Problem to work on: Copy the lines below word for word, leaving out the pictures.

(Source data)
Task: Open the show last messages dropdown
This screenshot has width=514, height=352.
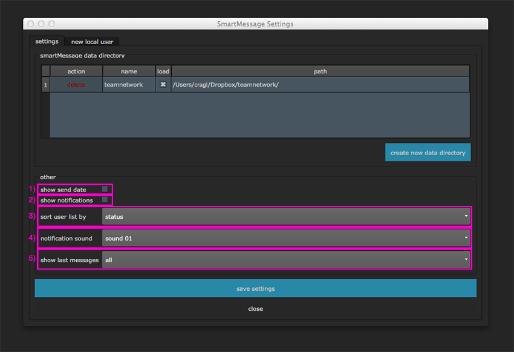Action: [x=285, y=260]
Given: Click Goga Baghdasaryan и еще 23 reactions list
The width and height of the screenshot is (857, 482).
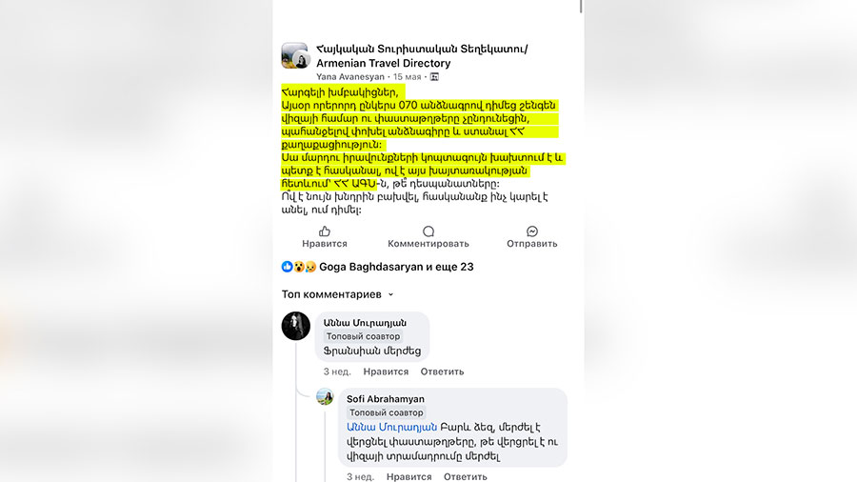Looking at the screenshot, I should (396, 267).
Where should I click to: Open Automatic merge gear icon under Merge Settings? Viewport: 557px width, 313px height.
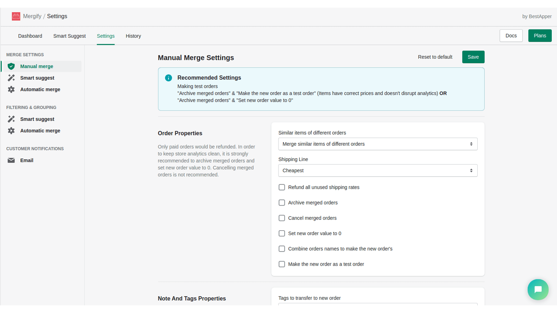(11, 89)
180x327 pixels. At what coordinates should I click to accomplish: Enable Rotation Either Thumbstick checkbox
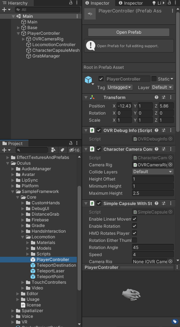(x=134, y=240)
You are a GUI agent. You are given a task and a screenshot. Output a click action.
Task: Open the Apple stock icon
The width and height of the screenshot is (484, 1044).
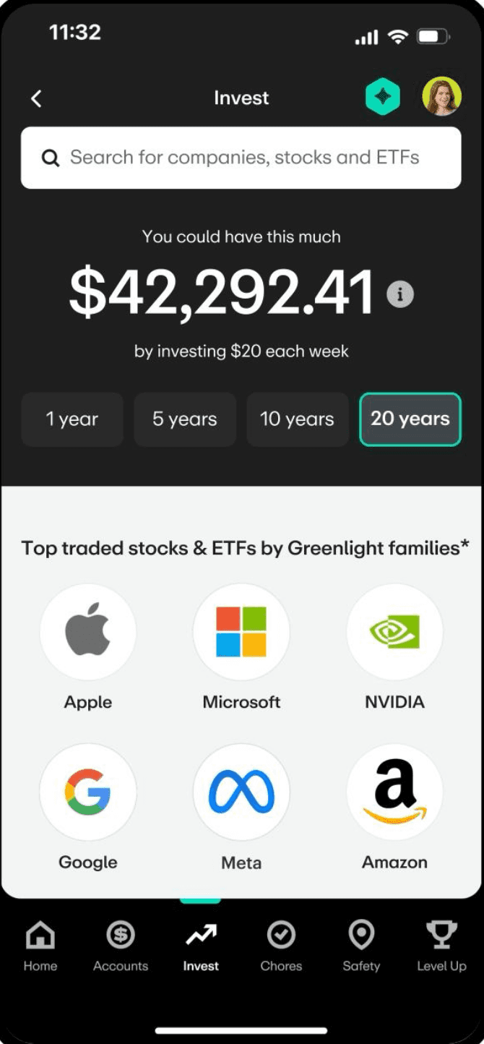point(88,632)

Solution to this problem:
Task: Open the show last messages dropdown
This screenshot has width=514, height=352.
Action: [x=285, y=260]
Given: Click Goga Baghdasaryan и еще 23 reactions list
The width and height of the screenshot is (857, 482).
Looking at the screenshot, I should (396, 267).
Where should I click to: Open Automatic merge gear icon under Merge Settings? Viewport: 557px width, 313px height.
(11, 89)
180x327 pixels. At what coordinates should I click to accomplish: Enable Rotation Either Thumbstick checkbox
(x=134, y=240)
You are a GUI agent. You are given a task and a screenshot. Output a click action.
Task: Open the Apple stock icon
The width and height of the screenshot is (484, 1044).
point(88,632)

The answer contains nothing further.